Source passage:

____________

Thousands of updates in a day is a very low number. Do you have hard
requirements for update time, perform heavy faceting or do anything
special for this to be a cause of concern?

> Is it quicker/better to just have one big 14M index and filter the
> complexities for each website or is it better to still maintain hundreds of
> indexes so we are searching smaller one.

All else being equal, a search in a specific small index will be faster
than filtering on the large one. But as we know, all else is never
equal. A 14M document index in itself is not really a challenge for
Lucene/Solr, but this depends a lot on your specific setup. How large is
the 14M index in terms of bytes?

> Bear in mind, we get thousands of changes a day PLUS very busy search servers.

How many queries/second are we talking about here? What is a typical
query (faceting, grouping, special processing...)?

Regards,
Toke Eskildsen, State and University Library, Denmark

Re: Newbie Question: Master Index or 100s Small Index

Posted by Shawn Heisey <so...@elyograg.org>.

____________

Data shown:
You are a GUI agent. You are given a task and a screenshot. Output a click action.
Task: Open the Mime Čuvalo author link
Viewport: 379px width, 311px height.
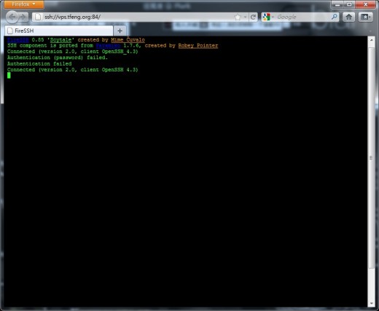click(x=128, y=40)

____________

Written exercise 1:
Reproduce the part of the Solr forum thread that opens with the words containing "All else being" and closes with "terms of bytes?".
Written exercise 2:
Answer these questions from the Solr forum thread:
(a) How many documents would the one big index hold?
(b) All else being equal, which is faster: a search in a specific small index or filtering on the large one?
(c) What library is Toke Eskildsen with?
Written exercise 3:
Carry the Solr forum thread on from its final line.

Task response 1:
All else being equal, a search in a specific small index will be faster
than filtering on the large one. But as we know, all else is never
equal. A 14M document index in itself is not really a challenge for
Lucene/Solr, but this depends a lot on your specific setup. How large is
the 14M index in terms of bytes?

Task response 2:
(a) 14M
(b) A search in a specific small index
(c) State and University Library, Denmark

Task response 3:
On 3/19/2014 4:55 AM, Colin R wrote:
> My question is an architecture one.
>
> These photos are currently indexed and searched in three ways.
>
> 1: The 14M pictures from above are split into a few hundred indexes that
> feed a single website. This means index sizes of between 100 and 500,000
> entries each.
>
> 2: 95% of these same photos are also wanted for searching on a global site.
> Index size of 12M plus.
>
> 3: 80% of these same photos are also required for smaller group sites. Index
> sizes of between 400K and 4M.
>
> We currently make changes the single indexes and then merge into groups and
> global. Due to the size of the numbers, is it worth changing or not.
>
> Is it quicker/better to just have one big 14M index and filter the
> complexities for each website or is it better to still maintain hundreds of
> indexes so we are searching smaller one. Bear in mind, we get thousands of
> changes a day PLUS very busy search servers.

My primary use for Solr is an archive of 92 million documents, most of 
which are photos.  We have thousands of new photos every day.  I haven't 
been cleared to mention what company it's for.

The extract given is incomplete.